# How do I determine how far along in the build I am



## jjthomas (Oct 5, 2012)

I've installed FreeBSD 9.0 and I'm currently installing KDE4 from ports.  I've had to correct a couple of errors along the way, but so far everything is moving along.  

I know that running make all-depends-list will give me all the dependencies, but is is safe to run during an already running make script (make install clean)?  I do not have a dual processor, it is just a single AMD, if that makes a difference.

I'm looking for away to see how far along I am in getting KDE4 installed.  It does not have to be precise.  

Thank you.

-JJ


----------



## Majorix (Oct 5, 2012)

EDIT: Oops, nvm :/


----------



## jjthomas (Oct 5, 2012)

root@anthem:~ # man nvm
No manual entry for nvm
google nvm

oh...  LOL


----------



## UNIXgod (Oct 6, 2012)

jjthomas said:
			
		

> I've installed FreeBSD 9.0 and I'm currently installing KDE4 from ports.  I've had to correct a couple of errors along the way, but so far everything is moving along.
> 
> I know that running make all-depends-list will give me all the dependencies, but is is safe to run during an already running make script (make install clean)?  I do not have a dual processor, *it is just a single AMD, if that makes a difference*.
> 
> ...



`make install clean` won't hurt your current build in the background unless it's dependant on KDE. For example if you where installing editors/vim you could safely run clean or distclean after vim is done building.

There is no way to know exactly how long kde4 will take. It's a really big one. I think it would be safe to let your box do it's thing for at least a day and maybe two with one without extra cores to spawn make jobs while compiling.

FWIW you can install a light windows manager and use that while kde4 is compiling. Or just install the pkg version.


----------
▬▬▬▬▬▬
■ Set problem 1 ■
Please copy the records from the line containing "Where should I" through the end of the records, reproducing each line without changes.

■ Input material ■
▬▬▬▬▬▬
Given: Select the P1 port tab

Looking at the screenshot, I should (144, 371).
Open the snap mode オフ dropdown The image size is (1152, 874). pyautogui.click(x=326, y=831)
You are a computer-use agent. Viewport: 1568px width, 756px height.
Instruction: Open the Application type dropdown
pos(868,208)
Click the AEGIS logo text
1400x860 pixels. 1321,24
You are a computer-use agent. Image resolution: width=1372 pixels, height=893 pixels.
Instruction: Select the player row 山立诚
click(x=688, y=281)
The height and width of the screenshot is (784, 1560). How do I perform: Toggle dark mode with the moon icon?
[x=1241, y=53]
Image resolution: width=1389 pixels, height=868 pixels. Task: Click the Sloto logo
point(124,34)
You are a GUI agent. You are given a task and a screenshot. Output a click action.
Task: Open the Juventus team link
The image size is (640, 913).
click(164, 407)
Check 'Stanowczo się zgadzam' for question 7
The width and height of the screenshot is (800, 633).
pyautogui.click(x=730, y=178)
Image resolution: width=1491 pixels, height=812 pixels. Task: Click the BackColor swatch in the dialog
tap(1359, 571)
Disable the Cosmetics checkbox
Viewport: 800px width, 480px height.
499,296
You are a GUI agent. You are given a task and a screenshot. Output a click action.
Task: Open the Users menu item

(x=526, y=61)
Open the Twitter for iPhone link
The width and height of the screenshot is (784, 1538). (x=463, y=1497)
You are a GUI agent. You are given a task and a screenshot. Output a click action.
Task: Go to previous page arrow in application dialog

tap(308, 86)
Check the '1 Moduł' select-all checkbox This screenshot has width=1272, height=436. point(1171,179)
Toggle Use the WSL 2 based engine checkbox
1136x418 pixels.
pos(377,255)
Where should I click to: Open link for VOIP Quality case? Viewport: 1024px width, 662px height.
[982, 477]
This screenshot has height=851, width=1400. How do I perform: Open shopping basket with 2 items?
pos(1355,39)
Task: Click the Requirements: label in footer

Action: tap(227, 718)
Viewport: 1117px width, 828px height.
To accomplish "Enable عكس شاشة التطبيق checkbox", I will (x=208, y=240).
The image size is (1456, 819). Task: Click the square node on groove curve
▬▬▬▬▬▬
■ Set problem 2 ■
In the forum thread about KDE4 build progress, how long does UNIXgod suggest letting the machine work on the build?

■ Exercise result 1 ■
Where should I click to: Open link for VOIP Quality case? Viewport: 1024px width, 662px height.
[982, 477]
This screenshot has height=851, width=1400. How do I perform: Open shopping basket with 2 items?
pos(1355,39)
Task: Click the Requirements: label in footer

Action: tap(227, 718)
Viewport: 1117px width, 828px height.
To accomplish "Enable عكس شاشة التطبيق checkbox", I will (x=208, y=240).
The image size is (1456, 819). Task: Click the square node on groove curve

■ Exercise result 2 ■
At least a day and maybe two.